Not Being Heidi And Spencer Sucks

Posted at 3:48 PM Nov 25, 2008

By Kenny Herzog

What, you thought I wasn't going to remark on the "eloped" nuptials between hideous Hills tandem Heidi Montag and Spencer Pratt? Does a bear not shit in the woods after it has several extra servings of beef stroganoff? Maybe not, but I bet Spencer took a hot honeymoon dump on his now-wife's chest as part of their voodoo ritual to ensure world domination and waves of resentment amongst recession-impacted Americans.

But fuck it. I think I'd trade in my mundane middle-class existence for at least a day in order to leap from one nest of privilege to the next, ultimately landing in an overwhelmingly underserved position of fame, riches and multi-million-dollar magazine covers.

And ultimately, this gets at the genesis of this Sucks feature in the first place. It's about uprooting the everyman's simmering resentment over celebrity superiority and calling famous folk out on receiving their charmed exsitence and adulation without merit.

But sometimes, regardless of who the specific subject of ire is on a particular day (in this instance Mr. and Mrs.

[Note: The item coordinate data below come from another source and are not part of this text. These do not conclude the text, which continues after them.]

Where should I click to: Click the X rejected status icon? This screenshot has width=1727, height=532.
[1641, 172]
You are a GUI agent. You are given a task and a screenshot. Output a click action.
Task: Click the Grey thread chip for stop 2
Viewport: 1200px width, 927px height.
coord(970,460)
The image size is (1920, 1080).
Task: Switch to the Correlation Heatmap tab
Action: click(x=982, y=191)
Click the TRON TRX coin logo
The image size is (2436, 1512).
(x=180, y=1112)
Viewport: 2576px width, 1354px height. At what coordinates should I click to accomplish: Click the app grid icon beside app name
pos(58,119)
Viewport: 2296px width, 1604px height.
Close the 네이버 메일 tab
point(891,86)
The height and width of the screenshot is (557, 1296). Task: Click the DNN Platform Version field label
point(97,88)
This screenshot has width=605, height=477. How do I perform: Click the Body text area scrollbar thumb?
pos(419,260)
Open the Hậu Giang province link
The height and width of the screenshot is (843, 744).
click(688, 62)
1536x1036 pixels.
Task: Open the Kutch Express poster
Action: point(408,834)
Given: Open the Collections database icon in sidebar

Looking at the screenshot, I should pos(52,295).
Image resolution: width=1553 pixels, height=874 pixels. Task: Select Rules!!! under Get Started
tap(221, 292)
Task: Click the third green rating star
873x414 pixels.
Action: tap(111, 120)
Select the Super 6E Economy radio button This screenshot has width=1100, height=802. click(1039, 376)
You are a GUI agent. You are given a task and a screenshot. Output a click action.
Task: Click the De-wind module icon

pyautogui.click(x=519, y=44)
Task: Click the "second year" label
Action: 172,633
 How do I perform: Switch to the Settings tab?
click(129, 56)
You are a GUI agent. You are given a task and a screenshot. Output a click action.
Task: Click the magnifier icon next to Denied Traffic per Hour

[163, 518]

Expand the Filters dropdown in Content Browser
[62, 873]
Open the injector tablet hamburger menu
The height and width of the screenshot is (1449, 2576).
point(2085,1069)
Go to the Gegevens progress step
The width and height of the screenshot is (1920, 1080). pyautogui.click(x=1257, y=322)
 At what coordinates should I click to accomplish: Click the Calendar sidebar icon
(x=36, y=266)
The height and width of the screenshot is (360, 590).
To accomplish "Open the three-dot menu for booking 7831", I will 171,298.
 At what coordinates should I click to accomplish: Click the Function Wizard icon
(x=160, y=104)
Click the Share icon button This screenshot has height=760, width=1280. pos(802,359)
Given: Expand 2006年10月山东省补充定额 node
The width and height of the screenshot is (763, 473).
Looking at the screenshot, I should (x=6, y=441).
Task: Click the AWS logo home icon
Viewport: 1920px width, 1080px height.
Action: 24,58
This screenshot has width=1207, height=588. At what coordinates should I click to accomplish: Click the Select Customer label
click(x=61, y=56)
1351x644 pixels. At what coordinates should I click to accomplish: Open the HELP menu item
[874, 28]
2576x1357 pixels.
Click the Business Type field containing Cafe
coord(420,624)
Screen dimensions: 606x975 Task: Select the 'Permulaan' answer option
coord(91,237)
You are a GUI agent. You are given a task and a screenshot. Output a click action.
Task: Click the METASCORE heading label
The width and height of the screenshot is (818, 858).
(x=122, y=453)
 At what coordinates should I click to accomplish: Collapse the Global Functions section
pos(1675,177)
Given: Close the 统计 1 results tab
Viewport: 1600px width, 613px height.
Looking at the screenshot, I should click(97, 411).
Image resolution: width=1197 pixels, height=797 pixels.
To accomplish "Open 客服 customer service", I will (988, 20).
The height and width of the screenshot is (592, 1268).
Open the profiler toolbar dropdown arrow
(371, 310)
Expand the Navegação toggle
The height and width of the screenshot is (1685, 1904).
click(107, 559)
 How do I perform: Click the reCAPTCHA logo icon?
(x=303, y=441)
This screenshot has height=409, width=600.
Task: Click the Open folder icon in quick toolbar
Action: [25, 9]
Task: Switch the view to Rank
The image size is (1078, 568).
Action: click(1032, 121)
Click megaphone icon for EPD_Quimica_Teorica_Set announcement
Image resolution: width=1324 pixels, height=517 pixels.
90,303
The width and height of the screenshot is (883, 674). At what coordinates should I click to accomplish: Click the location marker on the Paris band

Montag) you just have to give in and admit, "It Sucks being a better, harder-working person than the both of you douchebags put together, and having nothing more worthwhile to do than tangent about your maddening shower of good fortune, while you simply frollick around and enjoy it, protected from the slings and arrows of criticism to such a degree that you're rendered an unsocialized retard who harbors the potential to refer to our new president as 'colored' on national television."

So for all of you who woke up this morning to trod off to your terrible job and read the news of their shotgun wedding, and subsequent sale of its photos to US Weekly, yes, it sucks in an abstract sort of way not to be Heidi and Spencer. But just take solace in the fact that Satan is conducting his own devilish ceremony as we speak to ensure that on one of their upcoming Caribbean retreats, they get swept away by a tsunami and tossed directly into the mouth of a slowly-devouring great white shark. Or at least that their inevitable pitch for a spinoff show gets rejected.